I hunt around the web for different perspectives: traditional media like The Age only hold up experienced journalists like Michael Gordon, claiming they can lead us through big complex political issues like that - but once again, all they do is rehash assumptions that simply fall apart once you examine them.
... but, when it comes to righting history's wrongs, he will be judged by the gap between his words and his actions, his intentions and what he actually delivers.
But press gallery journalists will only quote his words, and not weigh them against any actions. It's hard to tell what Turnbull's intentions are on Indigenous issues, and if he leaves office without having achieved anything in that area do you think it will bother him? Do you think anything he pulls together will be half as productive as a copper-wire NBN? It doesn't bother do-nothing Nige, it doesn't bother the press gallery.

The press gallery can't investigate government on these issues, and they can't explain why either Abbott or Turnbull deserve the benefit of the doubt they (and not actual Indigenous people) seem so willing to give them. Why am I listening to these people? Why must I accept the unexamined assumption that their experience is worth more than the pinch of conditioned air I prize it at? Michael Gordon and the press gallery disgrace themselves when they do business-as-usual reports on political and policy failures like this. You have to go beyond the press gallery to find the best reporting on policy and politics.

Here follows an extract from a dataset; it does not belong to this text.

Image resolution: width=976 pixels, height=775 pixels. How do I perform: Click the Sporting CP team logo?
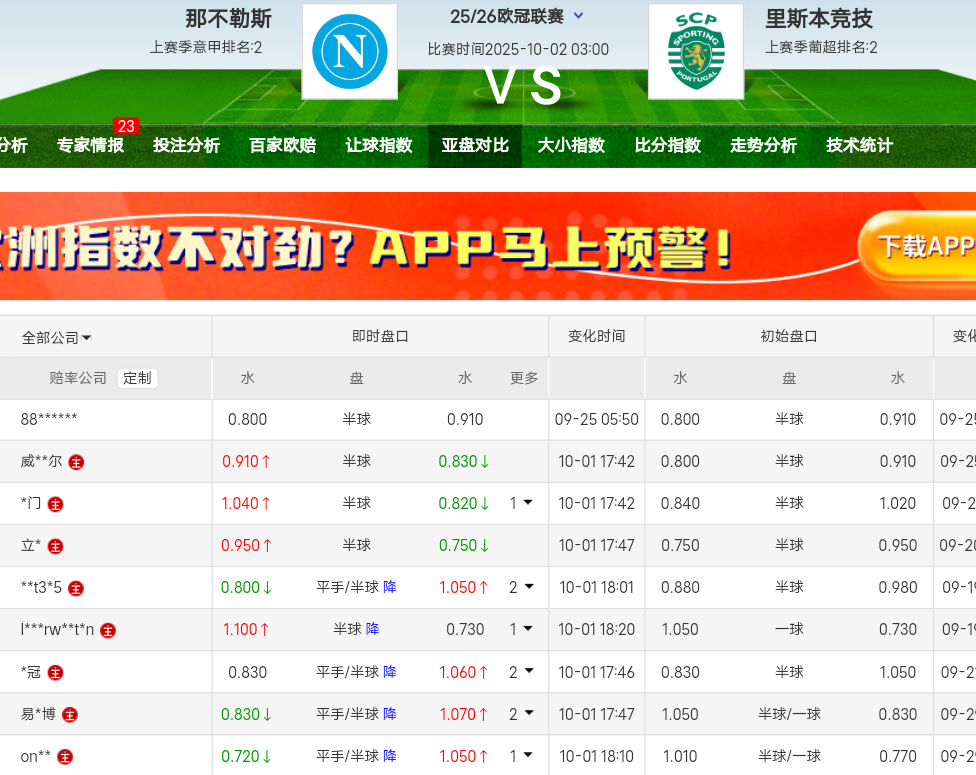coord(695,51)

Once again, the whole point of the press gallery could not be less clear. Your guess is as good as theirs. Decades of experience in not doing investigative journalism counts for much less than those people might hope.

2 comments:

  1. It does seem that 'empty rhetoric is important now', Andrew. After all, politics is all about entertainment. Politicians regularly wow the crowds with empty rhetoric and it seems they're on a winner - at least with the press gallery.

    Even when they say something that is not empty rhetoric, it's explained away by the PG or, even worse, ignored as being too complex, and not suited to analysis.

    i'm interested on who you think is primarily to blame for this situation: are the PG under so much pressure that they don't have time for reflection and analysing rhetoric, lazy in that it's easier to regurgitate a media release, or are their bosses convinced all that wonky policy stuff just won't sell subscriptions?